Partner von Menschen mit Behinderung
Ich hoffe, dass ich mit diesem Thema hier richtig liege.Seit ein paar Monaten stöbere ich immer wieder in den Forenbeiträgen unter der Rubrik "Leben und Sex mit Behinderung". Dabei kommen zwar auch immer mal wieder Angehörige zu Wort, doch im Grunde meist zu Themen, die die Betroffenen selbst betreffen.
Ich würde gern einen Ort schaffen, an dem auch Partner von Behinderten ihre Sorgen und Probleme loswerden, Fragen stellen und Erlebnisse berichten können. So egoistisch das klingen mag - ich glaube, das ist nötig!
Vielleicht verdeutlicht es, was ich meine, wenn ich mal selbst beginne.

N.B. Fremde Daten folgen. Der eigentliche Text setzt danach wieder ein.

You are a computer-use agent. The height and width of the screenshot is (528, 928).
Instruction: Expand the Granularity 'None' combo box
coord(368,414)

Als mein Mann 2008 erkrankte, war mir, als zöge mir jemand den Boden unter den Füßen weg. Ja, ER war es, der krank wurde, nicht ich. Das bedeutet aber, dass er es auch ist, der im Mittelpunkt der Aufmerksamkeit steht - für Freunde, Familie und für einen selbst. Und ich rede jetzt nicht von der Art Aufmerksamkeit, die man oft in den Medien zu sehen bekommt. Ich rede von so einfachen Dingen wie dem Umstand, dass man plötzlich nicht mehr gefragt wird "wie geht's Dir/Euch", sondern nur noch "wie geht's ... (Name des Partners)". Man wird unsichtbar. Zu Beginn fand ich das völlig in Ordnung. Auch für mich war die Erkrankung meines Mannes so sehr Mittelpunkt meines Lebens, dass es mir völlig selbstverständlich vorkam, dass auch der Rest der Welt das so sah.

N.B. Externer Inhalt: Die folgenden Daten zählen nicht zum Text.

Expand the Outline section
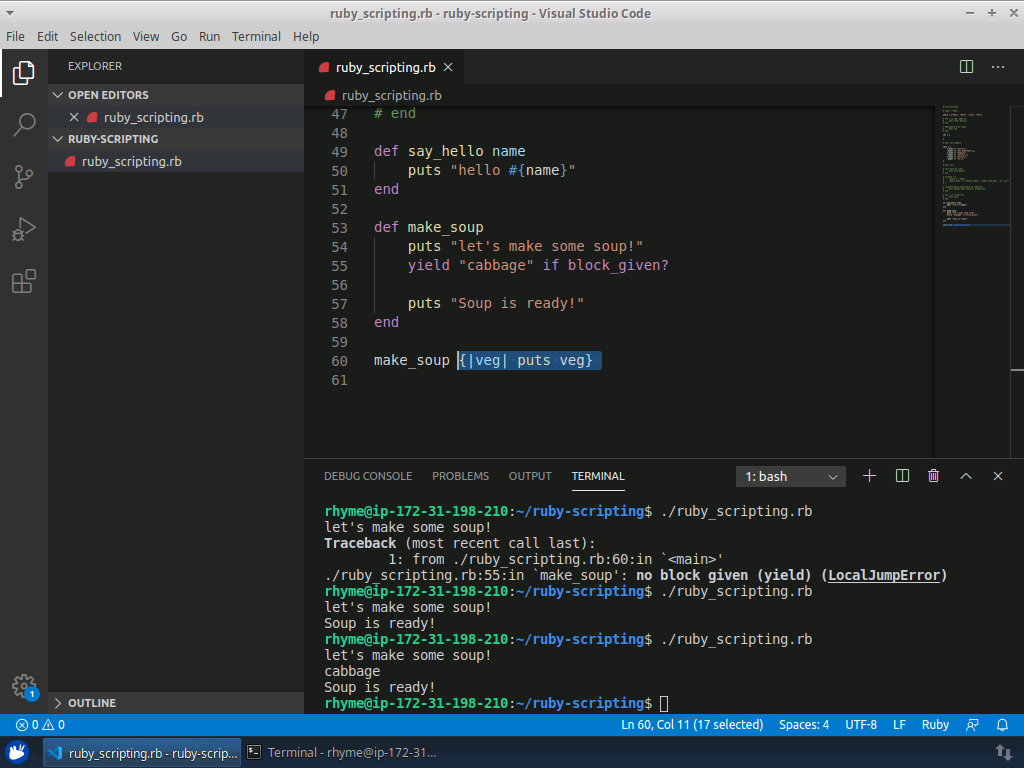 tap(92, 703)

Bis ich merkte, wie meine Kraft nachließ und ich mich nicht wagte, mit jemandem darüber zu reden. Wer war ich denn zu jammern? Ich war doch gesund und stark genug, das zu schaffen. Bis irgendwann meine Mutter fragte, wie's meinem Mann geht, und ich anfing zu weinen und nicht mehr aufhören konnte.
Dabei ist es nicht mal so sehr die größere Arbeitsbelastung, die mir zu schaffen machte. Vielmehr das Gefühl, nun niemanden mehr zu haben, an den ich mich mal anlehnen konnte. Immer nur selbst die starke Schulter sein zu müssen und die Angst zu ignorieren. Ganz zu Beginn nannte mir ein Arzt eine ungefähre Lebenserwartung - und ich fing an, die Jahre runter zu zählen, die uns noch blieben. Manchmal wachte ich mitten in der Nacht auf, hellwach und panisch, ich könnte eine Minute mit ihm verpassen. Darüber redet man nicht mit dem kranken Partner. Damit kommt man alleine klar. Oder eben nicht.
Mit den Jahren wurde ich nach außen immer härter und nach innen immer dünnhäutiger. Als dann Ärger im Büro dazu kam, der im Grunde nicht schlimm war, empfand ich das als so existenziell und bedrohlich, dass ich ohne Begleitung nicht mehr arbeiten konnte. Bis ich irgendwann gar nicht mehr konnte. Mein Hausarzt verschrieb mir Medikamente, die mir halfen, durch den Tag zu kommen.
Heute habe ich mein Leben umstrukturiert, respektiere meine Grenzen und habe gelernt, die Menschen, die mir am nächsten stehen, darauf aufmerksam zu machen, wenn's mir schlecht geht und auch meinen Mann dabei mehr zu fordern. Was mir manchmal fehlt, ist der Austausch mit anderen Betroffenen.
Wie geht's Euch mit der Krankheit/Behinderung Eurer Partner?
Wie kommt Ihr mit der ständigen Angst klar?
Wie erlebt Ihr die Einschränkungen für Euer Leben und habt Ihr den Mut, darüber zu reden?
Habt Ihr auch solche Schuldgefühle, wenn es Euch schlecht geht?
Ich würde mich freuen, einmal die andere Seite der Medaille mit Euch betrachten zu können.